Communication Software
We are running a 16 node cluster with Myrinet interconnects at our institute, using the ParaStation communication and administration software. With ParaStation (now sold by ParTec AG, a spin-off from the Department of Computer Science), we achieve high communication throughput between processes of a parallel application. Since the communication layer so far merely focused on MPI programs, in 2002, we added a network driver that simulates Ethernet connections. With this new module, applications can establish standard TCP/IP connections over high-speed communication hardware without recompilation. The module was evaluated in cooperation with the group for elementary particles and computer aided physics of the University of Wuppertal. On their cluster ALiCE, they are using the parallel file system PVFS for very I/O intensive quantum chromodynamics simulations. By employing our new module for all PVFS communication, they achieved very good performance. The results will be published later this year.
Parallel Programming Environments
In the project "parallel and distributed programming of clusters in Java", we are exploring the advantages of writing parallel applications in Java with respect e.g. to the usage of the cluster resources. We developed JavaParty, a domain specific language for programming cluster applications. JavaParty extends Java by adding transparent remote objects. It is used by our partners in the RESH project sponsored by the DFG, as well as by many external users.
JavaParty realizes a distributed object space through remote method invocation (RMI). Multiple threads are executed in parallel to jointly solve a problem. In remote calls, a thread's point of execution moves to a different node, thereby creating a distributed thread. Using standard libraries for remote method invocations, deadlocks can occur in synchronization operations, because monitors are no longer reentrant, and remote monitor acquisition is impossible. Both problems were solved by adding support for transparent distributed threads to KaRMI, a fast implementation of RMI for clusters. With transparent distributed threads, Java monitors are reentrant even in recursive remote invocations. Remote monitor acquisition is realized through a combination of an enhanced KaRMI API and a program transformation. Additionally, the application gains full control over its threads as signals are forwarded to the current point of execution.
We further designed a concept for checkpointing parallel and distributed systems.
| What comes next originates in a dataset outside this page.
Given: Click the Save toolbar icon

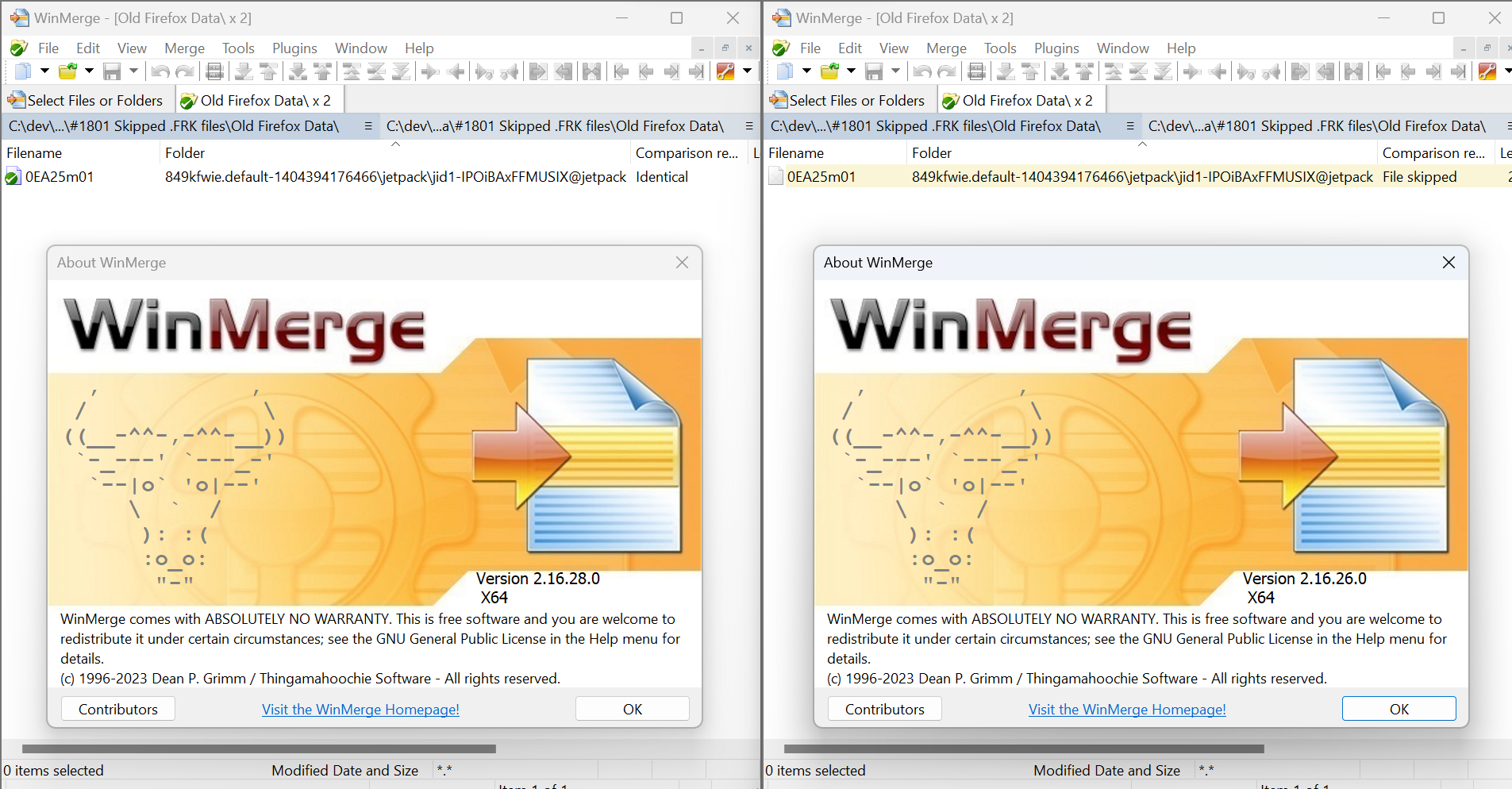Looking at the screenshot, I should (111, 71).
By regularly saving the state of a program to persistent storage medium, any need for recalculating data obtained so far can be avoided in the case of a system crash. This is especially important for long running simulation programs. The checkpointing process should be transparent to the application and cost-effective with respect to cluster resources (computing time, main memory and storage, communication bandwidth). Checkpointing a distributed application is more complex than checkpointing a single process because of dependencies induced by communication operations. Existing strategies focus on message passing systems. A JavaParty extension for distributed checkpointing, however, could address all these problems at the language level, thereby making further optimizations feasible.
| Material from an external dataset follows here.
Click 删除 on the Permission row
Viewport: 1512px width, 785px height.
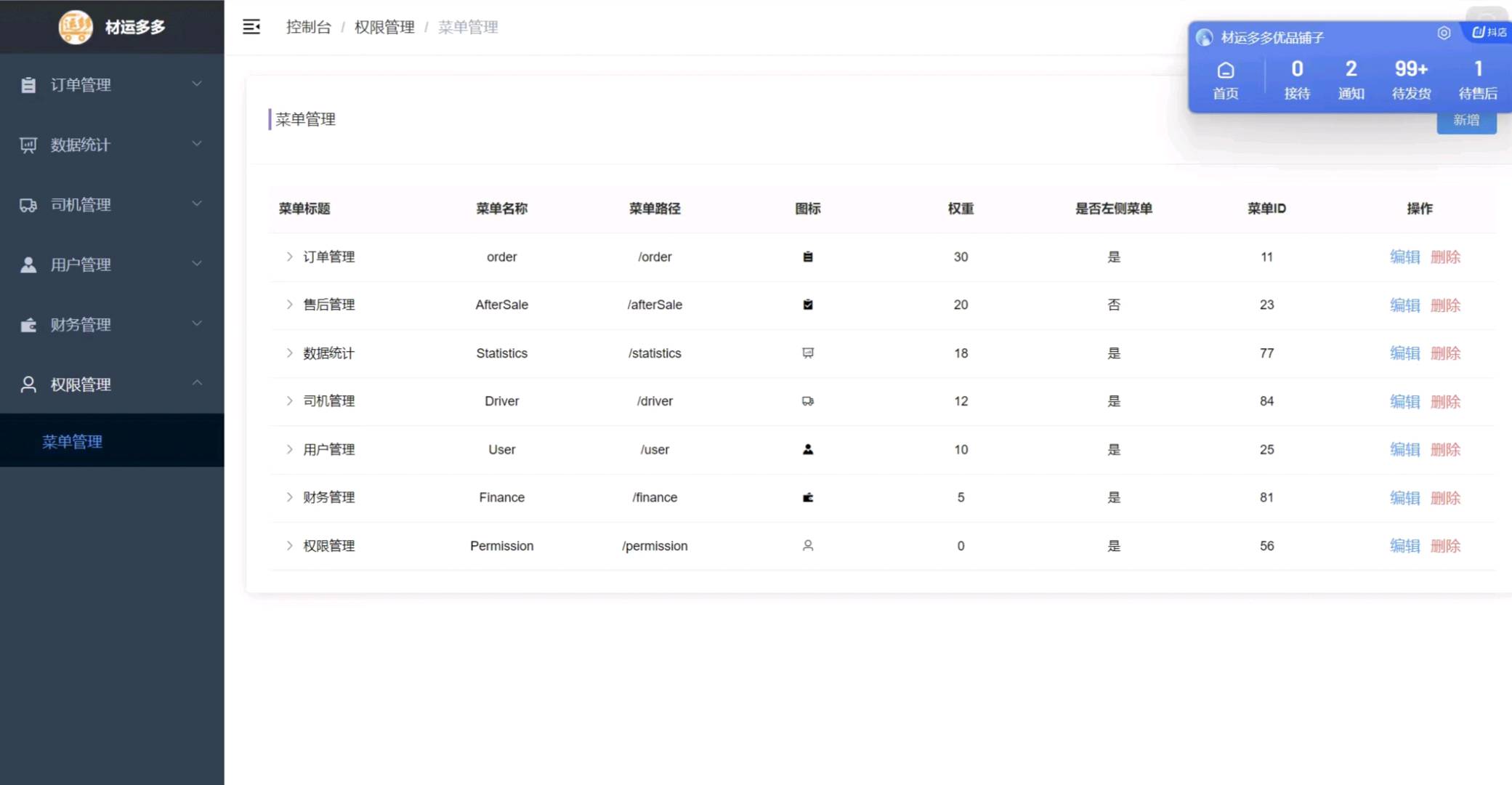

Additional information about JavaParty and KaRMI can be found on this website: https://svn.ipd.kit.edu/trac/javaparty/wiki/JavaParty.
Parallel Filesystems
Clusterfile is a parallel file system for clusters of computers. In 2002, we focused on broadening the application area. The goal of an early design was to efficiently use the internal parallelism of applications. Internal parallelism emerges from the I/O access of multiple processes of the same application. On the other side, external parallelism arises from concurrent access of different applications. Our extensions address external parallelism by introducing not only application-specific, but also system-wide optimizations.
We implemented the file system partially in user level, partially in the Linux kernel. Based on a kernel module supporting the VFS (Virtual Filesystem Switch) interface, Clusterfile may be mounted in the local directory tree of any cluster node. Metadata is managed through the cooperation of the kernel module with a central server. We introduced collective I/O operations in order to optimize simultaneous access from many nodes to the same file. Furthermore, we implemented an MPI I/O interface for Clusterfile, which we currently compare with other MPI I/O implementations.
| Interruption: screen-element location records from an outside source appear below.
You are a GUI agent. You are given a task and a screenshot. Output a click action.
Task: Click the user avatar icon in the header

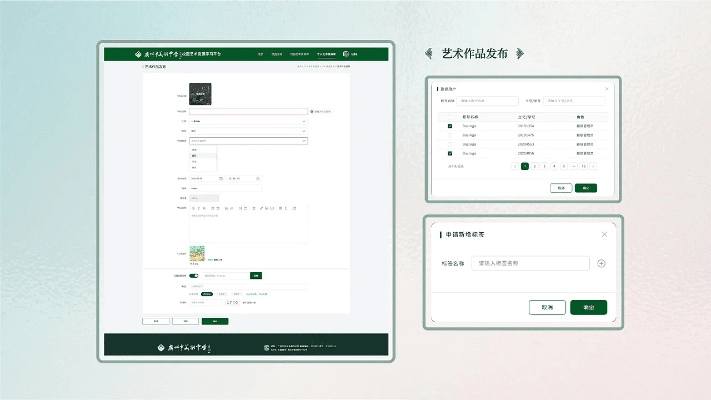347,54
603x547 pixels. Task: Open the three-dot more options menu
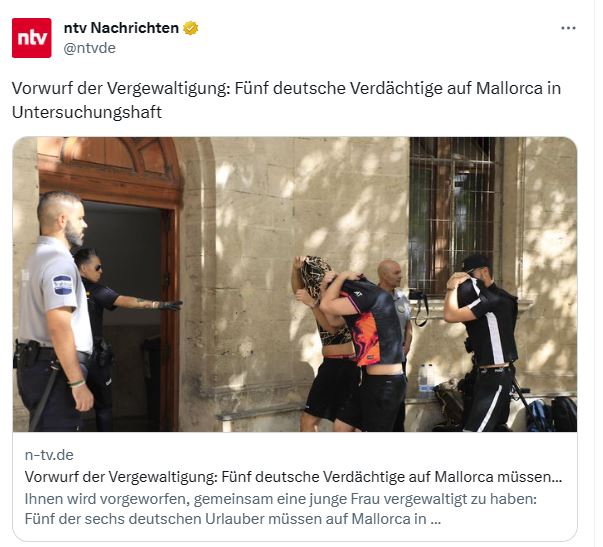click(x=568, y=28)
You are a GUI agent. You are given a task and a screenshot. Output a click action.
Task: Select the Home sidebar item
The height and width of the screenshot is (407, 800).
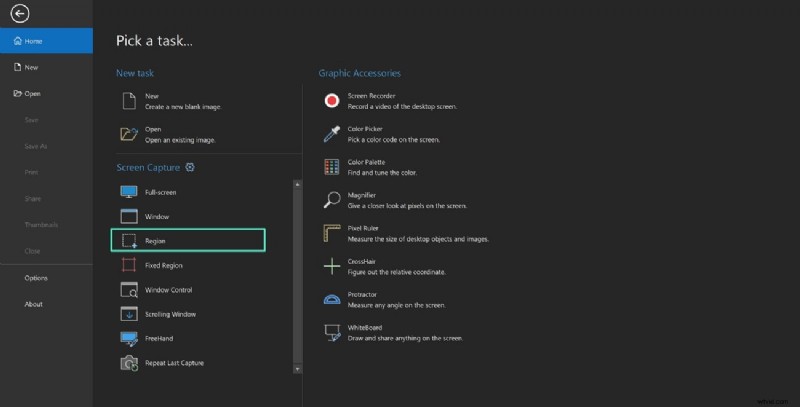coord(46,41)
In the future, we plan to increase application performance and scalability by introducing cooperative caching. This is joint work with the subproject Scalable Servers on Cluster of Computers. Furthermore, we will improve scalability of metadata management by decentralization. Currently, we are studying various policies, such as metadata distribution or replication over the cluster nodes.
Scheduling Policies on Clusters
Gang Scheduling coordinates process task switches on multi-processor systems to enhance performance. It runs in parallel groups of processes that communicate intensively with each other in order to avoid task switches that result from one process waiting to communicate with another one (process thrashing).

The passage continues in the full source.